━━━━━ Extract to read

Phil Powers

Personal information
- Born: Philip Poll 27 September 1978 (age 47) Danbury, Essex, England

Professional wrestling career
- Ring name: Phil Powers
- Billed height: 5 ft 10 in (1.78 m)
- Billed weight: 220 lb (100 kg)
- Trained by: Johnny Kidd
- Debut: 1993

= Phil Powers =

British professional wrestler

Philip Poll (born 27 September 1978) is an English professional wrestler, best known by his ringname "Flying" Phil Powers, who has worked on the United Kingdom's independent circuit for over 15 years.

==Career==
Phil Powers was trained by Johnny Kidd before debuting in 1993, Powers went on to team with Paul Tyrrell as the Essex Boys.

In 1999 Powers joined the roster of newly formed Ultimate Wrestling Alliance, which aired on L!veTV. Here Powers had the first televised British wrestling match in over 10 years against Stewart "Mad Dog" McPhie, There was no love lost between Powers and McPhie after a disagreement during tapings of L!VE TV's CatFights show ending in Powers getting powerbombed on the studio floor. This led to a number of matches and widening the saga between "Mad Dog Mcphie", his manager Steve Lynskey and stablemates "The Anarchist" Doug Williams, "The WonderKid" Jonny Storm and Drew McDonald. The Ultimate Wrestling Alliance disappeared from television and wrestling when L!VE TV ceased to air.

In July 2004, Powers made an entry into Revolution British Wrestling. On the evening of Saturday 24 July, Powers made his debut acting as an official (referee) for all of the evening's contests, Powers called every match right down the middle, being impartial to all competitors until the shocking events of the RBW British Welterweight Championship main event contest between the reigning Champion, Sammy Ray, and challenger "The Gift" Ross Jordan. Tension was already high, with both wrestlers having crossed paths on several occasions in the past, and Ross Jordan being a former champion himself.

Powers made a speech about the death of British wrestling veteran and TV actor "Bomber" Pat Roach and the request to play the British national anthem before the main event got fans to think they were seeing a different side to Powers, or so they were to believe as no one was expecting the following events.

Powers began a feud with Sammy Ray followed by a rampage through the ranks of RBW, defeating Andy Boy Simmonz, Eamon O'Neill, Jason Rumble, UK Kid, as well as Sammy Ray, determined to prove his point.

━━━━━━━━━━
━━━━━ Record set

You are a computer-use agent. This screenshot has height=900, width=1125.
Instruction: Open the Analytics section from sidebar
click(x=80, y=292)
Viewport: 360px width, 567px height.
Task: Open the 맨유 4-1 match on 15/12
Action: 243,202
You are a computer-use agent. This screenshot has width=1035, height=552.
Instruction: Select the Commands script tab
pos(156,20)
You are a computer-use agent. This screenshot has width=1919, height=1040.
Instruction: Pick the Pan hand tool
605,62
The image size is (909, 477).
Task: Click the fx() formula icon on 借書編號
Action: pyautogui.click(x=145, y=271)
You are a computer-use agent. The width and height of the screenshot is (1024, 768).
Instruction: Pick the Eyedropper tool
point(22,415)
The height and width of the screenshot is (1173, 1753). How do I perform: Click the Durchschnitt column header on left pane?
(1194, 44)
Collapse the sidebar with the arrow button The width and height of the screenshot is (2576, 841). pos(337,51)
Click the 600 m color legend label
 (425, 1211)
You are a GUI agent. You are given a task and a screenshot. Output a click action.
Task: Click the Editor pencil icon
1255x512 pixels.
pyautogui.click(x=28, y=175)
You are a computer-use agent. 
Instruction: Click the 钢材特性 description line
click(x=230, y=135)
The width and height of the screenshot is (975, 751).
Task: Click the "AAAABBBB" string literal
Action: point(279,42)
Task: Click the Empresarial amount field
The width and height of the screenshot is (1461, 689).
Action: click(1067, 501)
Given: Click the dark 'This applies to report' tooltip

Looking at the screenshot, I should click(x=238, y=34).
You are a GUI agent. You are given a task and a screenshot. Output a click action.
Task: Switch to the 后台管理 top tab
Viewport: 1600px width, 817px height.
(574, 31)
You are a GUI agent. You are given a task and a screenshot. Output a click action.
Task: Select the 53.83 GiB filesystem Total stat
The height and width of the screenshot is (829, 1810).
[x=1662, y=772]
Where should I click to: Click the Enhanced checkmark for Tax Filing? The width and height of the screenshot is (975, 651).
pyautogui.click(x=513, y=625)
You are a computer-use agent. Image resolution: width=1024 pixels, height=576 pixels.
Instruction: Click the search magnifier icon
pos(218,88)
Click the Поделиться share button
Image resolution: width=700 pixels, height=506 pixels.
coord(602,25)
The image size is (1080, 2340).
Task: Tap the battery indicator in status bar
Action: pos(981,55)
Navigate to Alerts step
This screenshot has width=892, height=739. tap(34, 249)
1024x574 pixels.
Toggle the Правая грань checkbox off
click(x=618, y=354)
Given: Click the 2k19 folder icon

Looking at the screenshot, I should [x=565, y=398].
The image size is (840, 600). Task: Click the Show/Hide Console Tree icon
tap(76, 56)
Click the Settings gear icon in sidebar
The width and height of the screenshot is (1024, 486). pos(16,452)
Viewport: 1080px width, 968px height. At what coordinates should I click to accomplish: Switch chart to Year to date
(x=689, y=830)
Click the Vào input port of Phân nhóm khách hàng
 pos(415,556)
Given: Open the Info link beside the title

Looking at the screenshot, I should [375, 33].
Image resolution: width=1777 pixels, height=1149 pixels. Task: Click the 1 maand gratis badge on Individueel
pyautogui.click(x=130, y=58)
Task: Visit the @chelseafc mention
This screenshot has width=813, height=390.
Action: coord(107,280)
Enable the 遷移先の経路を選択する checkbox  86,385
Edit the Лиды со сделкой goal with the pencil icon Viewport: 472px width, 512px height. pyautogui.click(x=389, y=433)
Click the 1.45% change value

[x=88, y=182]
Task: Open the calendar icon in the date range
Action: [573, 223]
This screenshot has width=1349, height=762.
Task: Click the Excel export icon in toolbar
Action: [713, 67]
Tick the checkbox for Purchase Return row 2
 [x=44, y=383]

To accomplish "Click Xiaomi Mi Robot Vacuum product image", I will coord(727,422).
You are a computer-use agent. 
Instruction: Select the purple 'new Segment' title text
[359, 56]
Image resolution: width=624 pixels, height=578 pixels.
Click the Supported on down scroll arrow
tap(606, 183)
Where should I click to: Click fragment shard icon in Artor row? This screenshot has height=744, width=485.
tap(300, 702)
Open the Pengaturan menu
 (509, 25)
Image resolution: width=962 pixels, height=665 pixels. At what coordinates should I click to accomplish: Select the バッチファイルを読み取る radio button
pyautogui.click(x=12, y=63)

━━━━━━━━━━

### Check your understanding
**A.** Return the part of the Phil Powers article starting with "British professional wrestler" and going on through "the Essex Boys.".
**B.** According to the Phil Powers article, which wrestlers did Powers defeat during his rampage through the ranks of RBW?
The records aren't needed for any of this.

### Per-task answers
**A.**
British professional wrestler

Philip Poll (born 27 September 1978) is an English professional wrestler, best known by his ringname "Flying" Phil Powers, who has worked on the United Kingdom's independent circuit for over 15 years.

==Career==
Phil Powers was trained by Johnny Kidd before debuting in 1993, Powers went on to team with Paul Tyrrell as the Essex Boys.

**B.**
Andy Boy Simmonz
Eamon O'Neill
Jason Rumble
UK Kid
Sammy Ray